The new patent-pending ohmic contacts, together with the previously announced NanoPockets(TM) technology and other improvements, have enabled Kopin to produce blue LED chips (CyberLites(TM)) as bright as those commercially available and yet can be driven by much lower voltage. CyberLites require less than 2.9 volts of electricity (for 20 milliamperes current) - significantly lower than 3.3 volts for commercially available LEDs - and yet have 100 millicandela brightness. CyberLites with resistance to electrostatic discharge (ESD) over several thousand volts are also obtained.

"There's a lot of innovative science behind our bright little light," said Dr. John C. C. Fan, president and chief executive officer of Kopin. "The initial reaction from our potential customers is excellent, and we are making very good progress towards the goal of mass production. We didn't start the coming LED lighting revolution, but we intend to accelerate it significantly."

Kopin's new ohmic contacts are formed by depositing layers consisting of gold, nickel and gold on the p-type GaN surface and annealing in air for 30 minutes at 470 degrees C. The gold layer in contact with p-GaN grows epitaxially via domain matching epitaxy, which acts as a template for nickel oxide growth via lattice matching epitaxy. Specific contact resistance in the range of 10 microohm cm squared has been measured. Lower values for contact resistance are expected with further optimization of layer thickness and annealing conditions. The contact is very stable to endure high-temperature environments (350 degrees C for 30 minutes) and extended harsh operation conditions.

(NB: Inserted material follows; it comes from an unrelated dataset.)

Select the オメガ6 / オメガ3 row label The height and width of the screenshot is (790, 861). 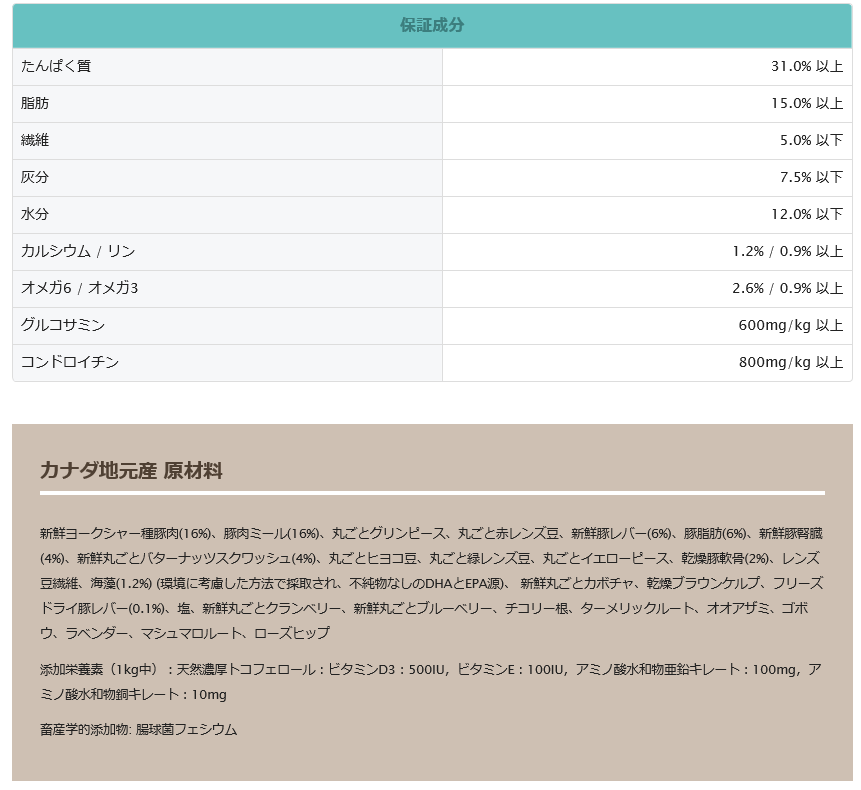79,288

The CyberLite contacts utilize the domain epitaxy technique invented by Dr. Jagdish Narayan and licensed by Kopin Corporation. "The domain epitaxy is a new paradigm for thin film growth where films with large lattice mismatch can be grown via matching of integral multiples of lattice planes across the film-substrate interface," said Dr. Narayan, Distinguished University Professor and Director of NSF Center for Advanced Materials and Smart Structures at North Carolina State University, and co-author of the Applied Physics Letters paper. "The formation of epitaxial Au layer on GaN at room temperature was exciting and it can be explained by our domain epitaxy. This unique epitaxial composite structure of gold and nickel oxide is envisaged to be important in achieving low-resistivity ohmic contacts in p-GaN. Not only is this ohmic contact technology important for blue LED manufacturing, but also very exciting scientifically."

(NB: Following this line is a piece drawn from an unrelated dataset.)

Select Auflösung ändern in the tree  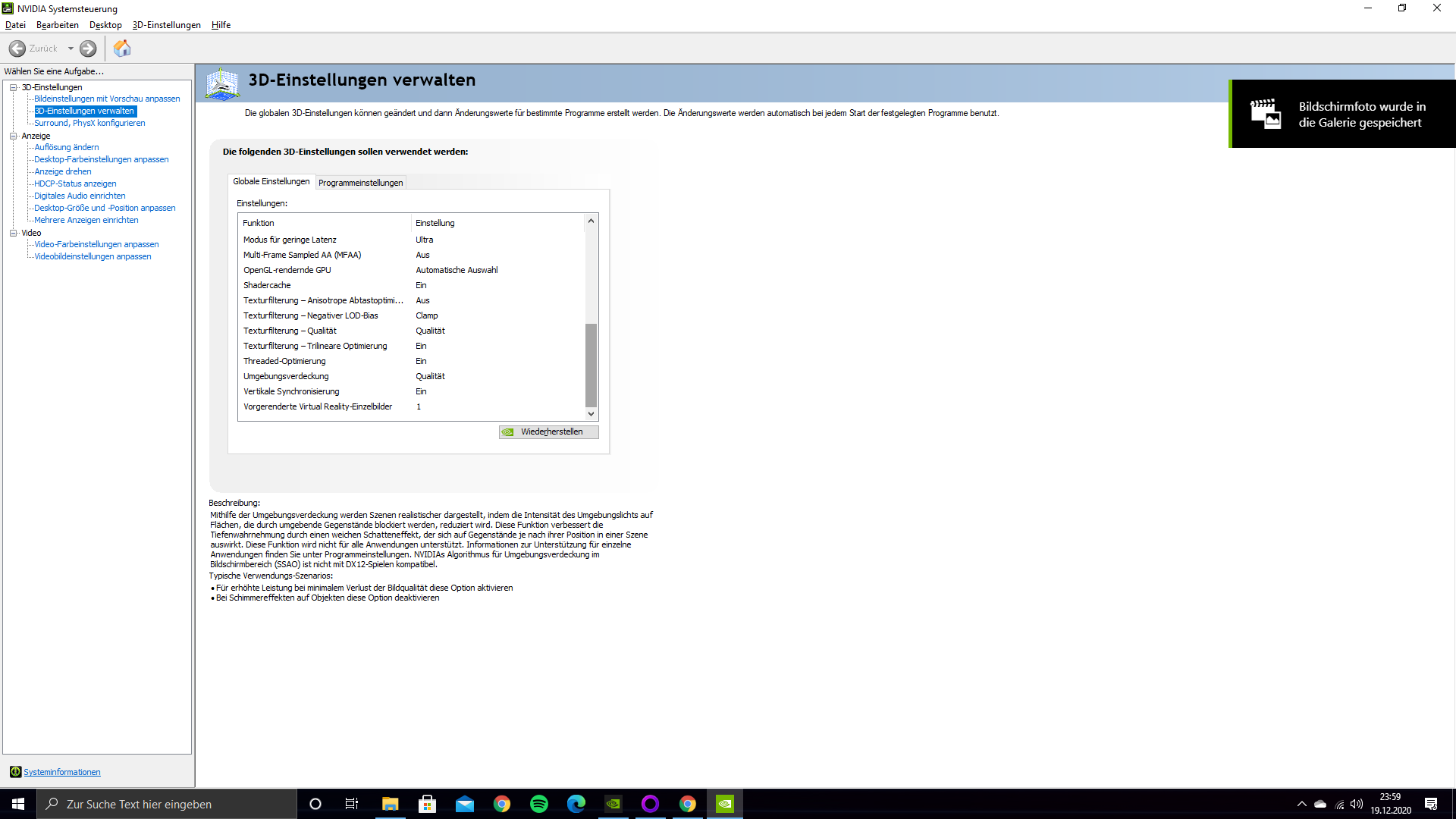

According to Professor Paul Holloway, Distinguished Professor of Materials Science and Engineering, University of Florida, "Domain epitaxy to fabricate epitaxial contact layers with large lattice misfit represents a very significant milestone in thin film growth, not only for ohmic contacts but for thin film heterostructures, in general. In addition, a contact resistance of 10 microohm cm squared for p-type GaN is excellent and results in the better performance of the LED."